Le cidre et le jus de pomme ne sont pas des aliments indispensables sur le plan de l'apport nutritionnel de base, même s'il existe des micro-nutriments jugés favorables à la santé : polyphénols, vitamines et potassium. On peut considérer, par conséquent, que ce sont avant tout des « boissons plaisir ». Les composants hédoniques de la qualité sont donc essentiels pour la décision d'achat du consommateur et vont logiquement constituer l'objectif principal du cidrier.
Les perceptions gustatives peuvent, dans une certaine mesure, être reliées à la composition biochimique. C'est le cas pour les saveurs sucrées, acides et amères. Le lien entre les perceptions olfactives et l'analyse des composés volatils est moins aisé à établir mais certaines évolutions sont cependant identifiables par des marqueurs : c'est le cas notamment des principaux défauts qui ont été clairement répertoriés.

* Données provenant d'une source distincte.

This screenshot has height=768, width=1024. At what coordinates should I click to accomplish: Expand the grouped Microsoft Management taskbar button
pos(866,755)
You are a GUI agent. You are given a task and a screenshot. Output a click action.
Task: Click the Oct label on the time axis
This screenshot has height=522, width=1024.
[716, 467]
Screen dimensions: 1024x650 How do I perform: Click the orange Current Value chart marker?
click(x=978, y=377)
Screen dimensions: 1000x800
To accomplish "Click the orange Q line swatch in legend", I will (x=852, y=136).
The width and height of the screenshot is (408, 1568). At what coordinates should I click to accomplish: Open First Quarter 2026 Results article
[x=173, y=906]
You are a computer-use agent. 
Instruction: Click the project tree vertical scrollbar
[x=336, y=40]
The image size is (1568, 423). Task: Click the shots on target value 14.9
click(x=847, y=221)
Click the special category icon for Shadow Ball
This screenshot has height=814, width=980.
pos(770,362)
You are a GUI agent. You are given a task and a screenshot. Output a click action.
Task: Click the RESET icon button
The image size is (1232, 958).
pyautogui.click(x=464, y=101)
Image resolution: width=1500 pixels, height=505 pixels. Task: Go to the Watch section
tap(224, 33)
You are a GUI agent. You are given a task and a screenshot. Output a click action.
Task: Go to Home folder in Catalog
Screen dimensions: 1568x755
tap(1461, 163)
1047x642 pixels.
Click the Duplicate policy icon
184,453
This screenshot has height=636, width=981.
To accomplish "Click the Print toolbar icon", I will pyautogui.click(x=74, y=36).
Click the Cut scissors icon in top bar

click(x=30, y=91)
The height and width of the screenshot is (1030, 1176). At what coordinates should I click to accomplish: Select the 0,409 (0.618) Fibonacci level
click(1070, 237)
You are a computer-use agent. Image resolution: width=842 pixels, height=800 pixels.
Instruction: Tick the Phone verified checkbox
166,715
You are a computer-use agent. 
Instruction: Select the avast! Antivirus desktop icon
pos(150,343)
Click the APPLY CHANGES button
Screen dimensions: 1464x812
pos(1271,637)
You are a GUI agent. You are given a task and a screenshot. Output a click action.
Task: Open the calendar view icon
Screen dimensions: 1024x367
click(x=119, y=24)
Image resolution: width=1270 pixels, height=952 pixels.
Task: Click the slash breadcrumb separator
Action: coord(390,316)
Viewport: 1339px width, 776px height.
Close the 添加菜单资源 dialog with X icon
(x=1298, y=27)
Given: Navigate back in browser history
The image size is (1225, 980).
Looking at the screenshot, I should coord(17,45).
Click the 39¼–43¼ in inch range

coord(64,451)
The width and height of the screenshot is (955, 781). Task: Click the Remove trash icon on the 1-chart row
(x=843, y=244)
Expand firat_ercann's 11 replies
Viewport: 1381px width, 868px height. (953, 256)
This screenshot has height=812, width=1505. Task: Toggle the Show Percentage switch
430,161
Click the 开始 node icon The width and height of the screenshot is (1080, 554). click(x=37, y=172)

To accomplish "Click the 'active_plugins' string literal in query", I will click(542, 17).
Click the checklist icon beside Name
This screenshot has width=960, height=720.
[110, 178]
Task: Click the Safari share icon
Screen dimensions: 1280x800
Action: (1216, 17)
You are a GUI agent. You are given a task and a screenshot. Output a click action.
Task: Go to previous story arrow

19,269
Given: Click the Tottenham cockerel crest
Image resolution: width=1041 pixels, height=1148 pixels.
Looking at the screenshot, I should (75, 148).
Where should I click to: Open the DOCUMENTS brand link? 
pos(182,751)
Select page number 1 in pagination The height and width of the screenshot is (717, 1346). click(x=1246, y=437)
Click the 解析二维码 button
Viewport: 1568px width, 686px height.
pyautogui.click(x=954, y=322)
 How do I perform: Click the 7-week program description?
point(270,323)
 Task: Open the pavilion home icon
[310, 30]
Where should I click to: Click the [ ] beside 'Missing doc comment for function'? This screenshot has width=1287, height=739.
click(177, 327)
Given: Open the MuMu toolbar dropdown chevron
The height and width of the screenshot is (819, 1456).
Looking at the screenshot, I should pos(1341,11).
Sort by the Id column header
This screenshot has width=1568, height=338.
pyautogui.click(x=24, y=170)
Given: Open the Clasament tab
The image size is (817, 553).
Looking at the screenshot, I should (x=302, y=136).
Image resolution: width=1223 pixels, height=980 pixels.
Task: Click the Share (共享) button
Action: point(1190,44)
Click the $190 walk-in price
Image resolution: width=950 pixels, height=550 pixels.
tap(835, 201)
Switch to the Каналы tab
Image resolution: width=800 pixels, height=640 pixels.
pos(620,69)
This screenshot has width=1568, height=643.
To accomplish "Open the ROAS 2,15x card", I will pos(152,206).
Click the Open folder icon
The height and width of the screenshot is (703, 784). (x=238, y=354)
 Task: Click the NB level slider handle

Les critères analytiques qui reflètent les saveurs ou qui sont marqueurs d'une évolution sont effectivement pris en compte dans les objectifs qui sont traduits en spécifications internes des produits et parfois entérinés dans les définitions légales. Enfin, le cidrier souhaite préserver dans le temps les qualités du produit, c'est-à-dire stabiliser le cidre sur le plan physico-chimique et microbiologique. De ces objectifs et contraintes découlent les méthodes d'élaboration que nous allons décrire dans ce chapitre.
En complément de cette description rationnelle, il faut signaler que l'évaluation sensorielle reste cependant un outil indispensable, au moins au stade de l'assemblage final, pour prendre en compte la qualité hédonique globale du produit fini.